+++ Teks Bacaan

Laju kerusakan hutan di Indonesia pada umumnya dari waktu ke waktu terus mengalami peningkatan dan mencapai puncaknya pada 2003 dengan laju pengurangan hutan (deforestasi) mencapai 3,8 juta hektare tiap tahun dengan kerugian negara mencapai Rp30 triliun per tahunnya (Nugraha, 2005).

Faktor mendasar yang menyebabkan kerusakan sumberdaya hutan adalah adanya anggapan hutan sebagai sumber ekonomi yang dapat diperoleh dengan cepat, mudah dan murah. Anggapan tersebut mengakibatkan sumberdaya hutan dipandang sebagai kawasan terbuka (open property resources) yang bebas untuk dimanfaatkan. Dalam pandangan ini setiap anggota masyarakat merasa berhak atas pemanfaatan hutan tanpa mengindahkan aturan/norma. Akibatnya, setiap orang akan mengeksploitasi hutan semaunya tanpa mempedulikan dampak negatif terhadap orang lain dan kelangkaan sumberdaya hutan diabaikan sama sekali.

Pengelolaan sumberdaya hutan pada prakteknya hanya mengedepankan kepentingan ekonomis semata. Kerusakan hutan dianggap sebagai risiko pembangunan yang wajar. Anggapan ‘kewajaran’ ini seringkali mengakibatkan munculnya praktek-praktek yang semakin menyebabkan kerusakan hutan, seperti penebangan liar (illegal logging) dan alih fungsi hutan tanpa analisis dampak lingkungan yang benar. Penempatan sumberdaya hutan yang semata-mata hanya untuk memenuhi kepentingan ekonomi, menyebabkan semakin rusaknya ekologi hutan.

Masyarakat di Kalsel dan Kalimantan pada umumnya yang masih menerapkan sistem bercocok tanam padi ladang berpindah sangat tergantung dengan ketersediaan lahan. Hal ini menjadi kendala manakala kawasan hutan yang dianggap oleh pemerintah sebagai lahan negara ‘diperjualbelikan’ kepada investor dengan mekanisme pemberian hak konsesi usaha tanpa memetakan terlebih dahulu kawasan milik masyarakat. Masyarakat desa mengalami marginalisasi yang berujung pada penurunan kesejahteraan dan meningkatnya ketergantungan pada pihak luar.

++++++
+++ Bahan yang Tersedia

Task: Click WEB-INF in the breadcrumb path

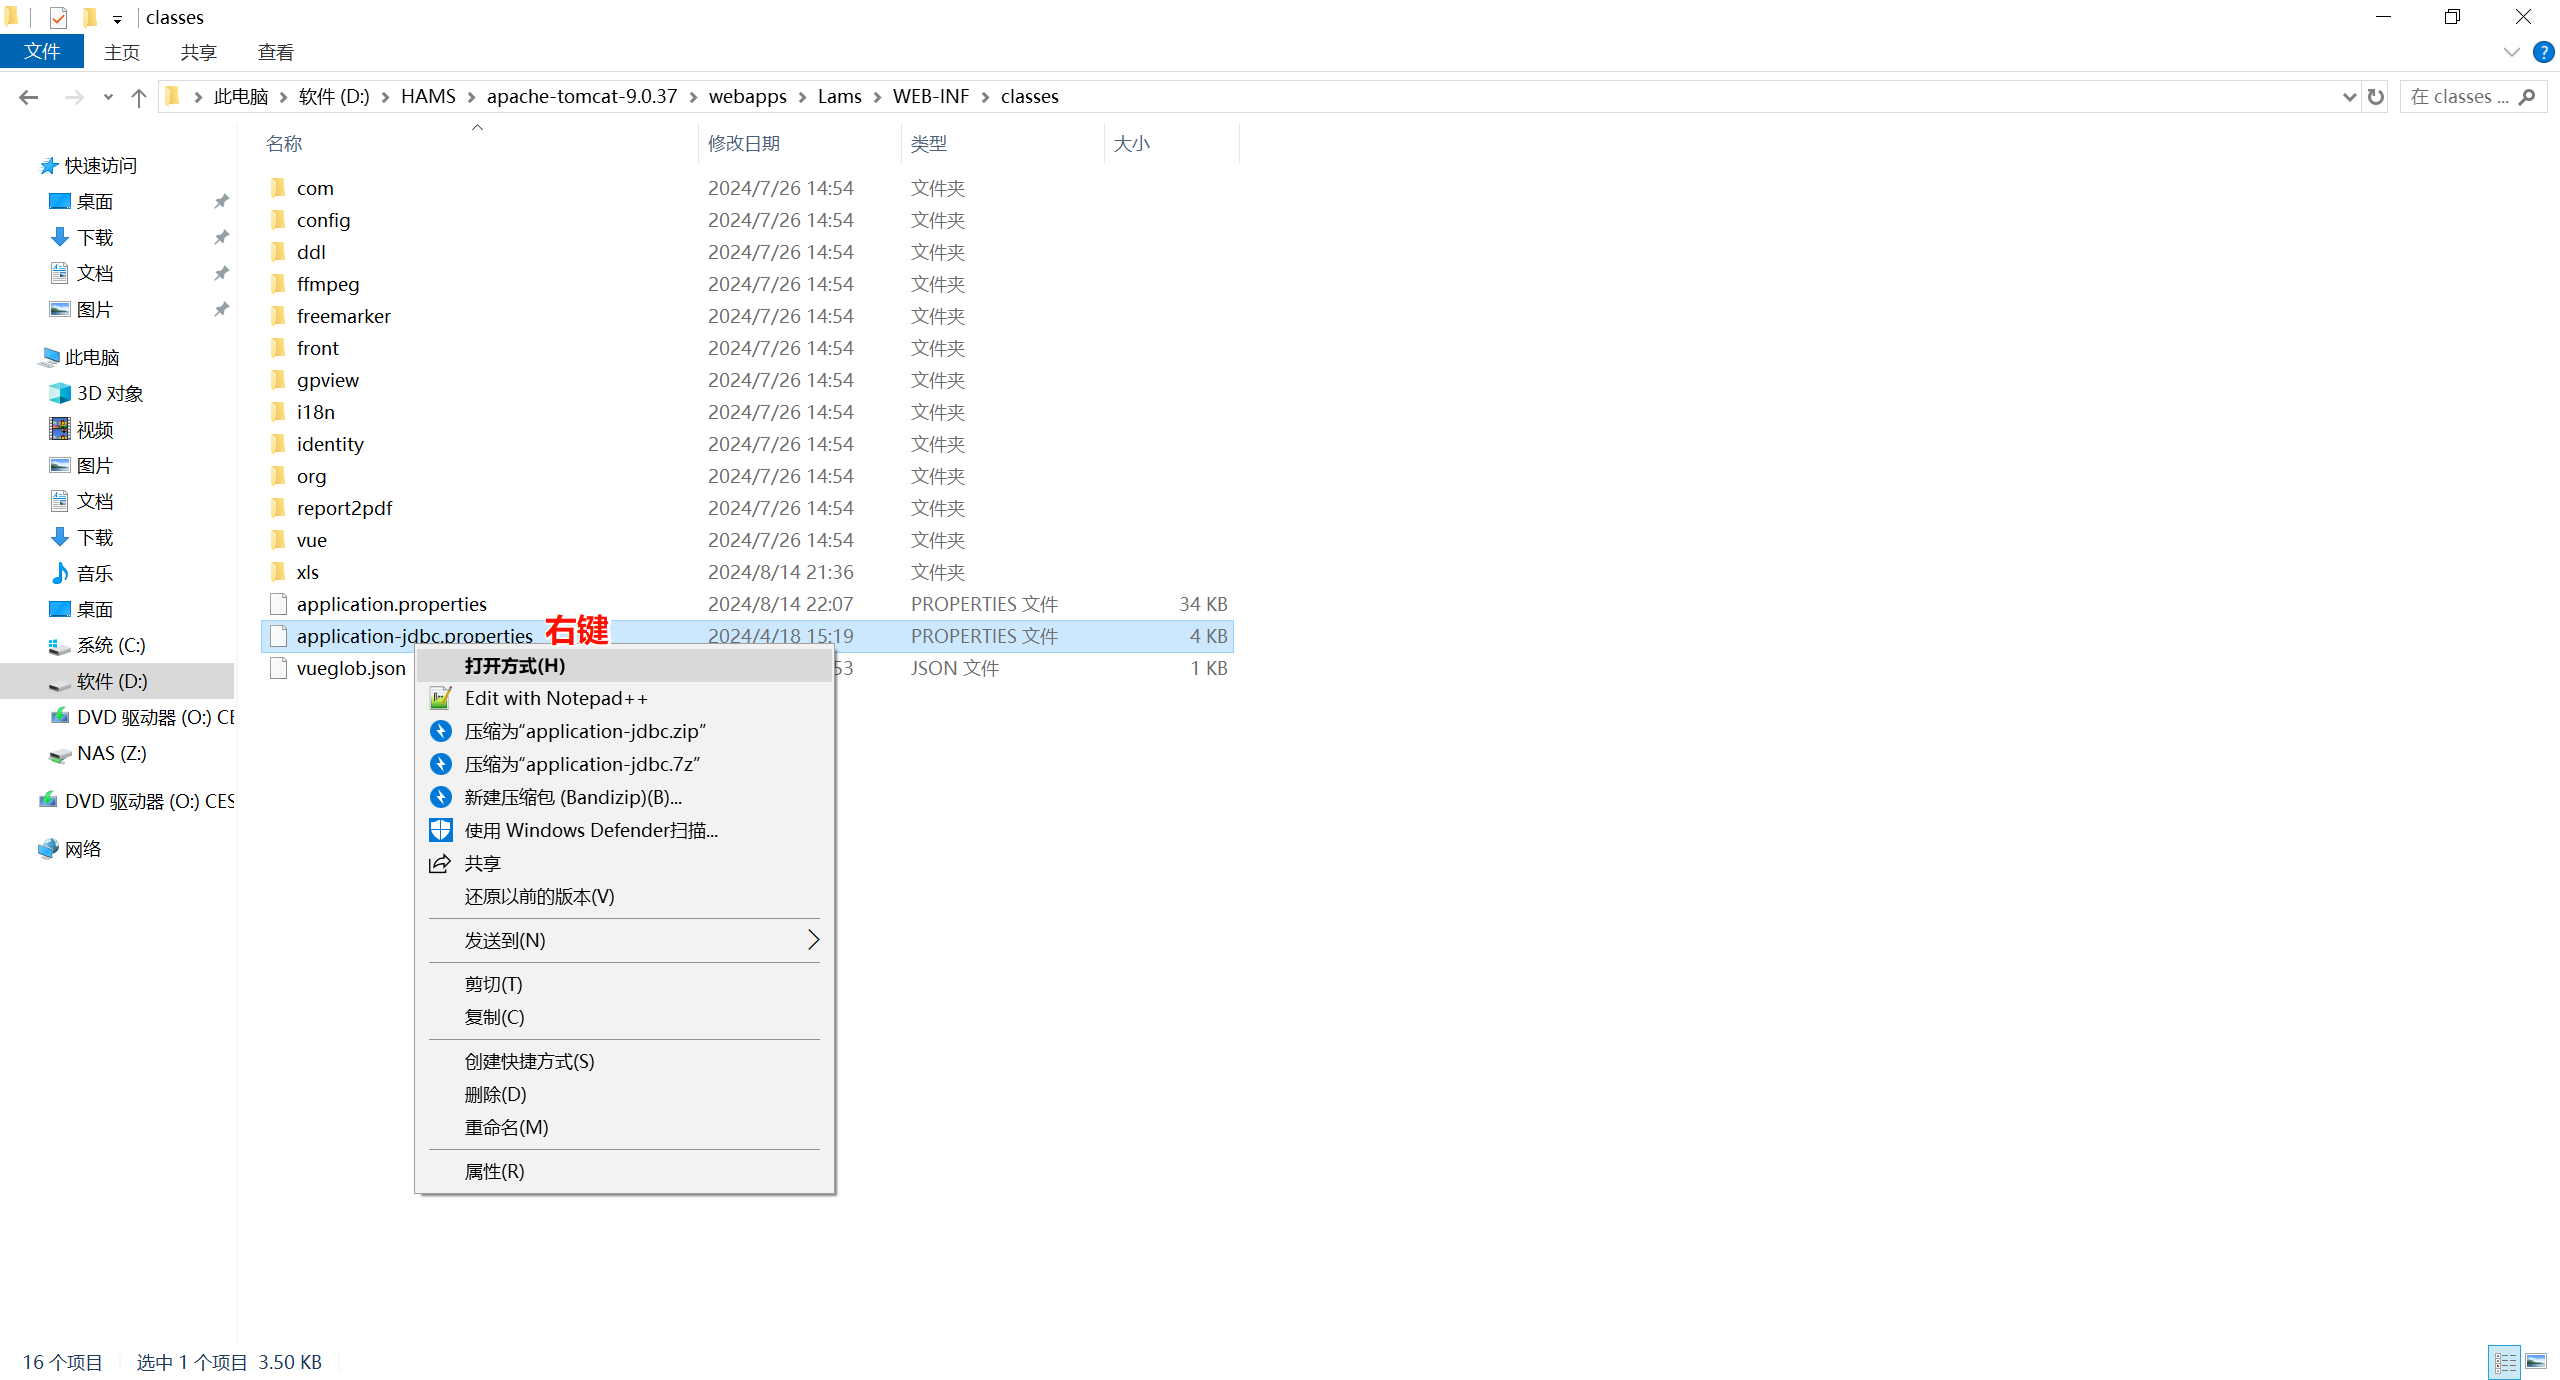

++++++

• Uraian Tugas:
Lanjutkan teks bacaan tentang kerusakan hutan di Indonesia, mulai sesudah kalimat terakhirnya. Daftar di atas tidak ada hubungannya dengan teks bacaan tentang kerusakan hutan.

• Jawaban Tugas:
Akibat langsung dari deforestasi yang banyak kita rasakan adalah terjadinya bencana alam seperti banjir dan tanah longsor di musim hujan serta kekeringan dan kebakaran di musim kemarau.

Pengelolaan Ke Depan

Pengelolaan hutan ke depan tidak bisa dilakukan terpisah dari kewajiban untuk meningkatkan kesejahteraan masyarakat lokal. Hal ini berarti bahwa hutan akan lestari jika dan hanya jika masyarakat lokal sejahtera. Masyarakat lokal memandang hutan sebagai sumber kehidupan pada waktu sekarang dan masa yang akan datang. Mereka dapat memenuhi kebutuhan hidupnya dari hutan berdasarkan peraturan adat.

Kearifan masyarakat lokal dalam mengelola hutan adatnya dapat dijadikan sebagai contoh bentuk pengelolaan hutan yang lestari. Dua hal yang menjadi esensi dari sikap masyarakat lokal dalam mengelola sumberdaya hutan adalah: pertama, adanya kesadaran untuk menempatkan hutan sebagai sesuatu yang dimiliki dan dimanfaatkan secara bersama-sama (common property resources) dan kedua, unsur kelangkaan sumberdaya hutan menjadi pertimbangan penting. Kedua prinsip tersebut menjadikan pemanfaatan hutan oleh masyarakat lokal tidak bersifat eksploitatif.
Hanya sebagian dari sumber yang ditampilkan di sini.